A well-preserved ship has been discovered outside Umeå by northern Sweden’s Maritime Administration. Between Holmsund and Holmön, outside Umeå, they got a wreck in their measurements. We don’t know yet what a wreck it is. The colleagues at Jacob Hägg have searched old shipping reports but found nothing there that matches the size of this wreck, which is about 74 meters long.

3 D images of the wreck
Image Credits: Maritime Agency / sjofartsverket.se

This proved that it was “Annie,” the English cargo ship that had sunk in 1891. The ship was built in Sunderland and, in length, it was a little above 70 meters. The steamboat, owned by the company Fredrick Gordon and Co, loaded wood from Sävenäs outside and had set sail for Sutton Bridge, England, on its ultimate voyage. Onboard the vessel, there were 18 seamen.

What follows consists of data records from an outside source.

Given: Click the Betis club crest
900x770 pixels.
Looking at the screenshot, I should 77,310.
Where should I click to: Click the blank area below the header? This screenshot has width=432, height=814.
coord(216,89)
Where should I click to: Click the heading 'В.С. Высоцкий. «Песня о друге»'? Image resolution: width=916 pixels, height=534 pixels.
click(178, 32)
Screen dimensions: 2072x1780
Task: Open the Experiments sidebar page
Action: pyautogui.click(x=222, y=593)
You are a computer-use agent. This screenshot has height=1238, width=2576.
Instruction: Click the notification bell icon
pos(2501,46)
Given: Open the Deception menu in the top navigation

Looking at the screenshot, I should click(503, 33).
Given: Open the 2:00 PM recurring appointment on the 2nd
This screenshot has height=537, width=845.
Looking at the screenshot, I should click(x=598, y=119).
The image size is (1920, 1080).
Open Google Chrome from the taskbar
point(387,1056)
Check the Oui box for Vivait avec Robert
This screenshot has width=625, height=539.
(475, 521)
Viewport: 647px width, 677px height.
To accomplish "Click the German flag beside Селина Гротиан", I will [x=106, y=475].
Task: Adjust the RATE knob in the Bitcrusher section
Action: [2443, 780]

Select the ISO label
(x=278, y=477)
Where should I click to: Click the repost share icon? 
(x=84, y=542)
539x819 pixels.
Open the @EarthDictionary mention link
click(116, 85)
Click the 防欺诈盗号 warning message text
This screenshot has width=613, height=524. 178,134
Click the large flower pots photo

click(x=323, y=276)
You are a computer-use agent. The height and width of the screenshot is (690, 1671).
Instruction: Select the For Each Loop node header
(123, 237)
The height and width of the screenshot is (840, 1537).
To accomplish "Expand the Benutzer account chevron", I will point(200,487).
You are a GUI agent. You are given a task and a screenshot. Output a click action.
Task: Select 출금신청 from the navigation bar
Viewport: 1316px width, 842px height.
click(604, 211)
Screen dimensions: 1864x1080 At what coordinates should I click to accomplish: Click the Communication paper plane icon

The vessel had run aground east of Angesön, outside of Umeå, owing to ambiguity and carelessness with navigation. The ship’s bottom was also damaged and it had taken in seawater. It had sunk after a salvage vessel had arrived to start towing.

3 D images of the wreck
Image Credits: Maritime Agency / sjofartsverket.se

According to Vrak, the crew members, however, could be rescued. In the English naval declaration, it was declared that the ship’s captain and one of his friends had behaved indecently. Later on, they were condemned to a service suspension of six months.

3 D images of the wreck
Image Credits: Maritime Agency / sjofartsverket.se

Given the fact that most treasures had remained on the vessel and now that the location is known, archaeologist Göran Ekberg warned that the wreck would most probably be looted, per Sputnik. Ekberg reportedly informed SVT, the Swedish public television, that individuals cannot control themselves when looting is concerned. Clocks, tableware, bottles, and compasses, he claims, are some of the common items likely to get looted.